Abstracts

Rationale: AMPA receptors (AMPARs) are the main mediators of fast excitatory synaptic transmission in the mammalian CNS. The regulation of AMPAR abundance, crucial for several synaptic plasticity mechanisms, also determines circuit excitability. Genetic alterations affecting pore-forming AMPAR subunits, but also AMPAR regulatory proteins, can lead to hyperexcitable brain circuits and is a common feature in various forms of epilepsy. AMPAR recruitment to synapses involves a well-synchronized network encompassing both intracellular interactions between AMPAR auxiliary proteins and postsynaptic scaffold proteins promoting AMPAR docking, and as of recent, extracellular mechanisms in the synaptic cleft between AMPARs and putative synaptic cleft proteins. We and other laboratories discovered that the AMPAR amino terminal domain (ATD), which accounts for approximately half of the protein size and protrudes substantially into the synaptic cleft, is essential for AMPAR synaptic trafficking and long-term potentiation (LTP). It is conceivable that the AMPAR ATD may contribute to AMPAR trafficking and transsynaptic positioning through extracellular interactions. Transsynaptic AMPAR alignment may influence synaptic plasticity, but the underlying molecular mechanisms have yet to be identified.

Methods: To identify novel AMPAR ATD-interacting proteins, we conducted proteomic analyses and identified the voltage-gated calcium channel auxiliary subunit α2δ1 as a potential interactor. We decided to further investigate this protein because of its extracellular topology, proximity to glutamate release sites, and association with intellectual disability and epilepsy. Co-immunoprecipitation experiments confirmed a direct interaction between ɑ2δ1 and the AMPAR ATD. We generated Grik4-cre:α2δ1^f/f mice (α2δ1^∆CA3), which lack α2δ1 in hippocampal field CA3, to study the presynaptic role of α2δ1 at CA3-CA1 synapses using whole-cell patch-clamp electrophysiology in hippocampal slices in combination with biochemical assays and behavioral assessments.

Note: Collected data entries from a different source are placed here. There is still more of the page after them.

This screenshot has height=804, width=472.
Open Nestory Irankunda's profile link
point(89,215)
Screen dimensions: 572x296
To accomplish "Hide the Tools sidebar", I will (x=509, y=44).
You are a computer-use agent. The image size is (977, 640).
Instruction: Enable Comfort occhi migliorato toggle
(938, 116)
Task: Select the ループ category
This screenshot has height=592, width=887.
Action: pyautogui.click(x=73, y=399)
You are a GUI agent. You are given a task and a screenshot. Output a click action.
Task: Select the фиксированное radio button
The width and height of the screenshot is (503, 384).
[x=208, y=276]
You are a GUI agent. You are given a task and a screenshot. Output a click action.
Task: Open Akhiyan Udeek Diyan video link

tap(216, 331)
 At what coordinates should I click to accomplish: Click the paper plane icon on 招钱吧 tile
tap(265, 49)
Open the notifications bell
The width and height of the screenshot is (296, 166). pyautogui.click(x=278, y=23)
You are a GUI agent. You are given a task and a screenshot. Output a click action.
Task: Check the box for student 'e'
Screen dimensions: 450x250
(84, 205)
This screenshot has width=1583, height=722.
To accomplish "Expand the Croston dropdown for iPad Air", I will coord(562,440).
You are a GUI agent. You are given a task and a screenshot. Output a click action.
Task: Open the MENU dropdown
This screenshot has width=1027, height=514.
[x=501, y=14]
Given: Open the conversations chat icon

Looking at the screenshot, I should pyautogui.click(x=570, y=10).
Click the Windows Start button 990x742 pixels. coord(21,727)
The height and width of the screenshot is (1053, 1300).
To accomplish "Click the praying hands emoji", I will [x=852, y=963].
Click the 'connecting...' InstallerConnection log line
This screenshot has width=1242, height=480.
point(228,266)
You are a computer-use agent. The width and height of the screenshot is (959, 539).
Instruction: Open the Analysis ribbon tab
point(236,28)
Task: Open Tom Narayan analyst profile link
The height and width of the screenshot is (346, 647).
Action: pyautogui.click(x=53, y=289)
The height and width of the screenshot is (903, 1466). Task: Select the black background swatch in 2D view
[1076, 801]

Results: Presynaptic deletion of α2δ1 at CA3-CA1 synapses impairs LTP, but not basal synaptic transmission, in CA1 pyramidal neurons. Consistent with the specificity of our genetic manipulation, α2δ1^∆CA3 mice demonstrate a specific impairment in the CA1-dependent dependent object location memory task. Furthermore, we see that CA3-deletion of α2δ1 leads to a substantial decrease in seizure susceptibility (i.e. latency to tonic-clonic seizure), suggesting its involvement in the regulation of synaptic AMPAR content and excitability.

Conclusions:
In summary, we present evidence showing that presynaptic deletion of α2δ1 affects AMPAR synaptic plasticity, memory, and circuit excitability through its interaction with the AMPAR ATD. Our data supports the existence of a transsynaptic regulatory mechanism which contributes to AMPAR synaptic localization and function, influencing the development of hyperexcitable circuits.




Funding:
MH118425 R00 NIH Pathway to Independence Award and NARSAD BBRF Young Investigator Award to JDA. NINDS/NIH Training Grant T32 NS-45540 to GS.